◆ **Assigned task**:
Retype the line where "1312x738 pixels." appears and each line that follows it down to the last line of the records below. Leave the pictures out.

BEGIN Material shown

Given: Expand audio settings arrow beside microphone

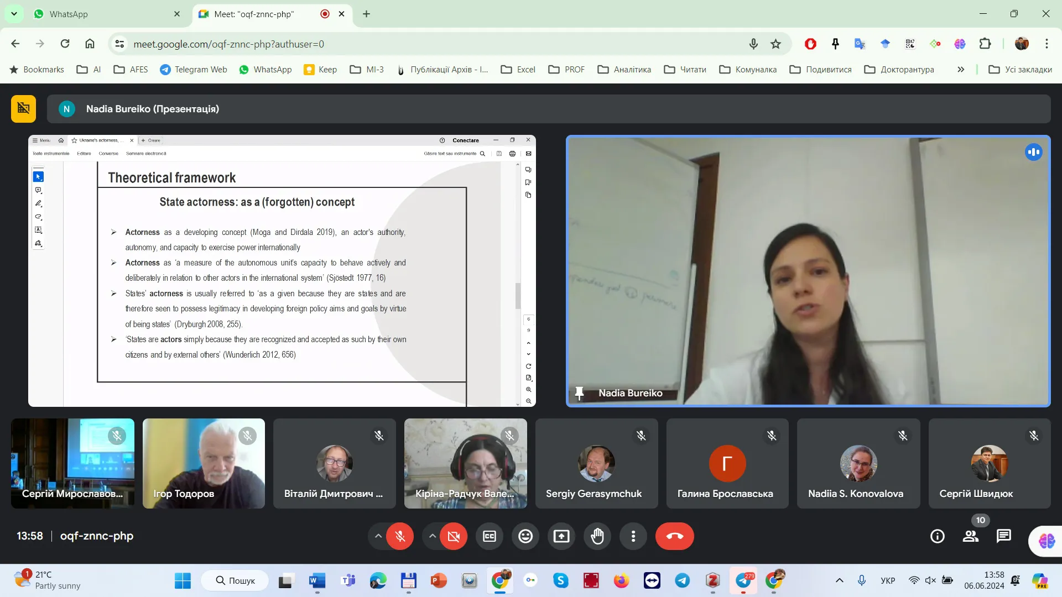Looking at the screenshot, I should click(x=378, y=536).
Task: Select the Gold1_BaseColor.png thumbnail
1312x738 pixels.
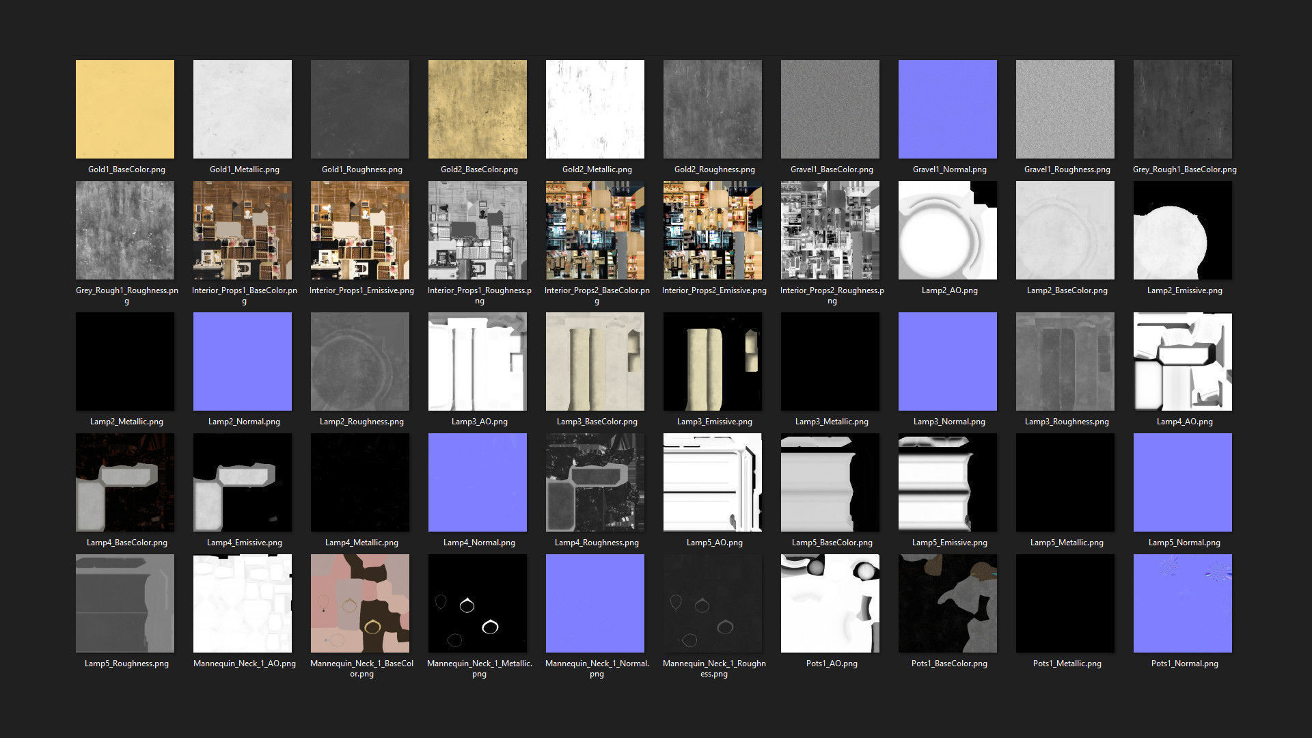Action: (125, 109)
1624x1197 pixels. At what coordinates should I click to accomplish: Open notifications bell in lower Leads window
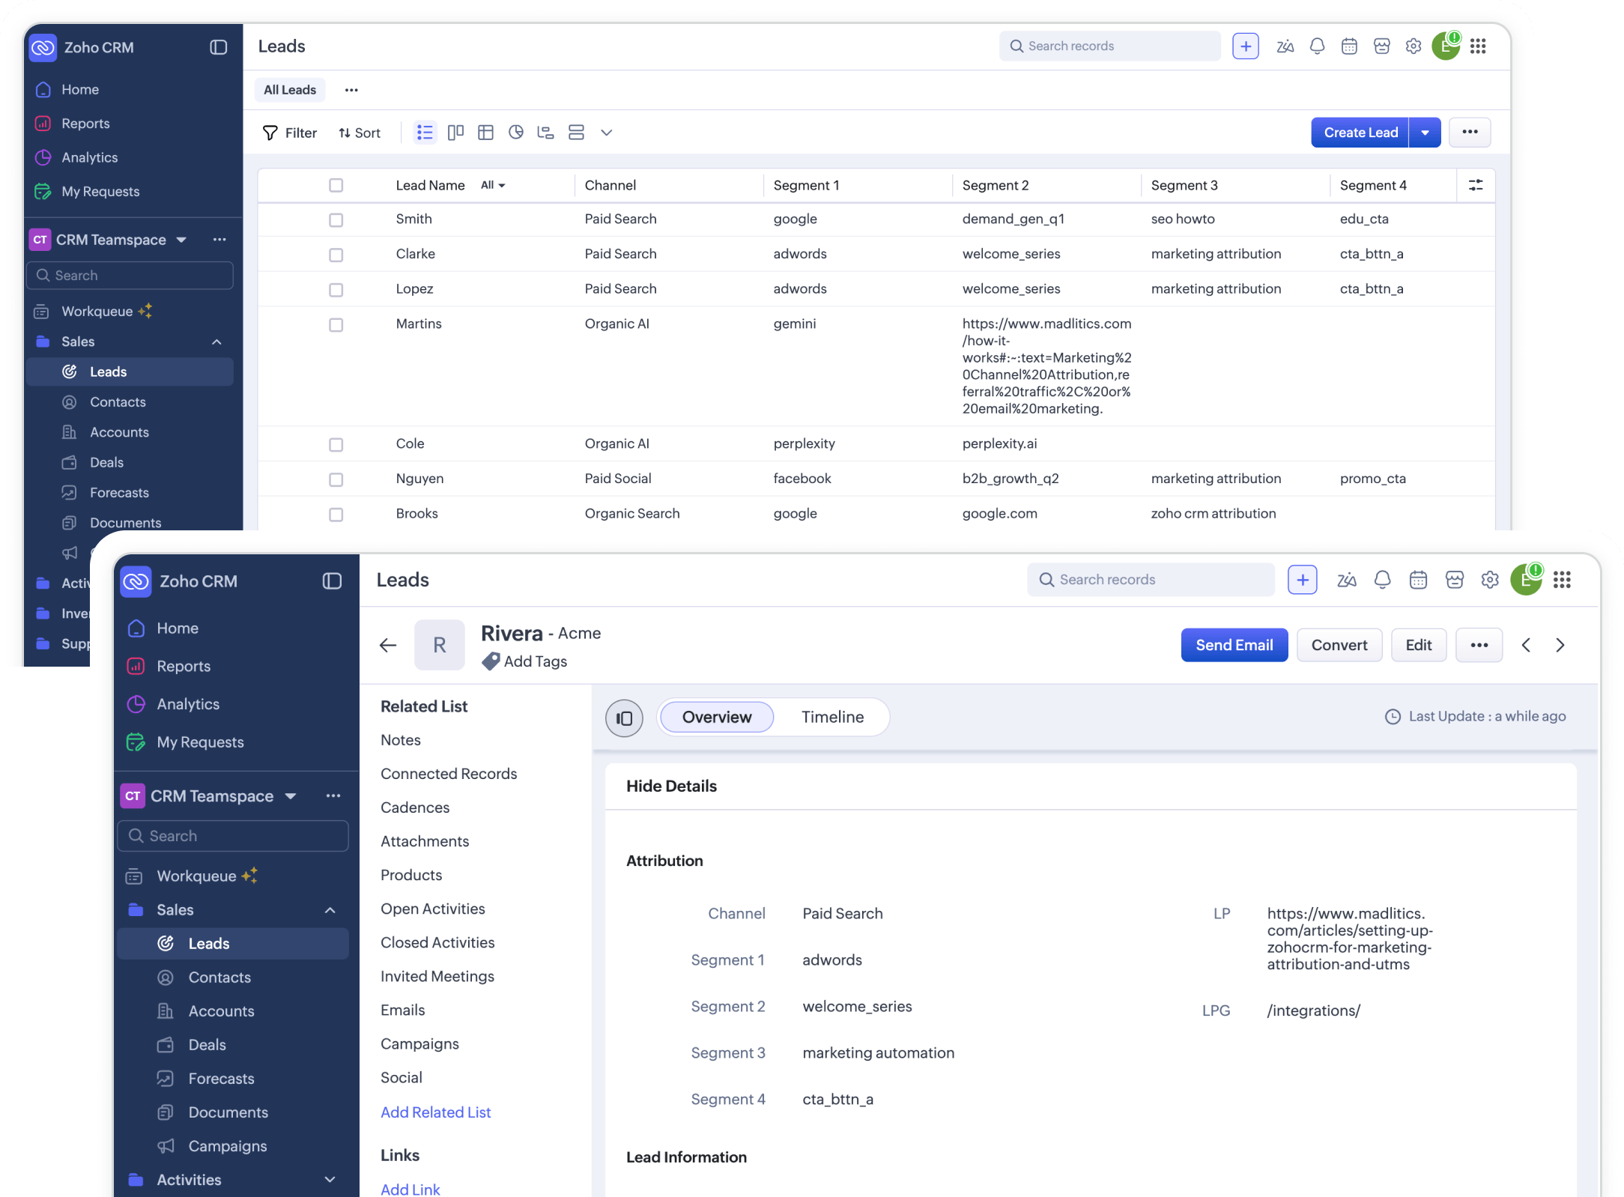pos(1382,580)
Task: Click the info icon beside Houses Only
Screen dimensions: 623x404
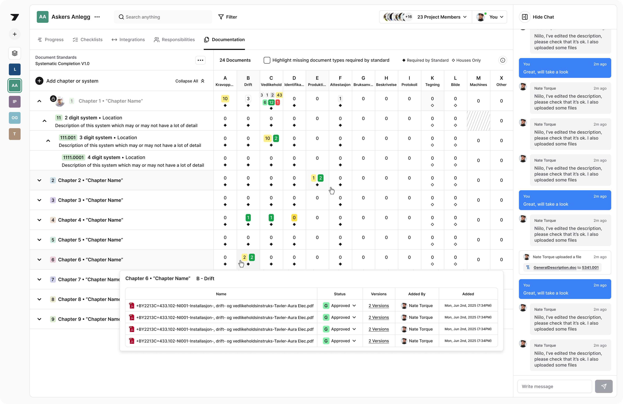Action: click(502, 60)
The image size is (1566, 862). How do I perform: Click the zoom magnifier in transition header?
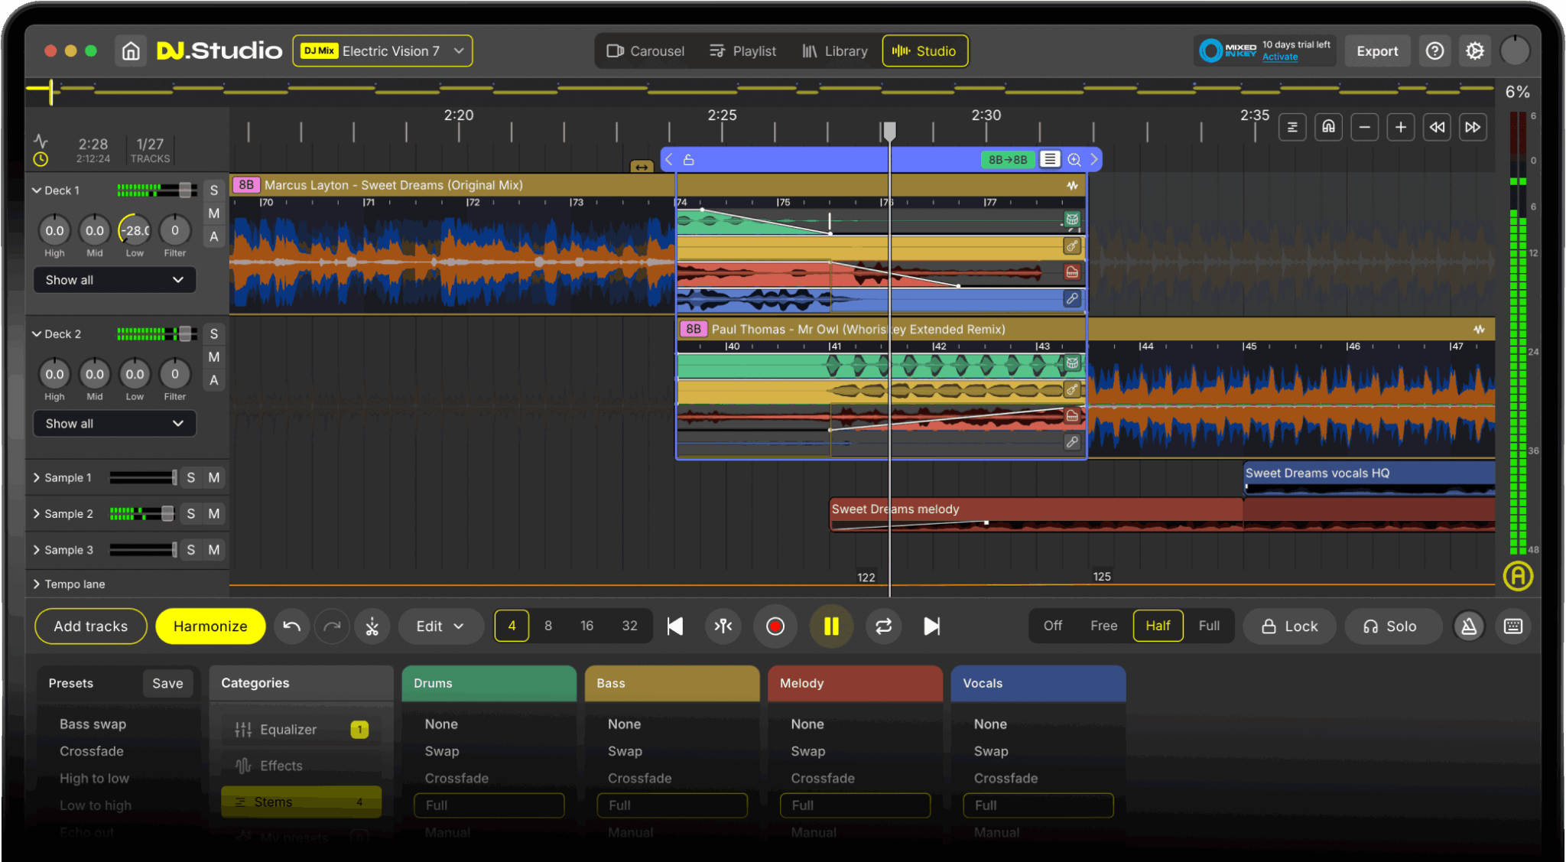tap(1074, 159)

END Material shown

◆ **Solution**:
1312x738 pixels.
Action: (125, 109)
1624x1197 pixels. At what coordinates should I click to accomplish: Open notifications bell in lower Leads window
pos(1382,580)
Task: Click the info icon beside Houses Only
Screen dimensions: 623x404
Action: click(502, 60)
The image size is (1566, 862). How do I perform: Click the zoom magnifier in transition header?
tap(1074, 159)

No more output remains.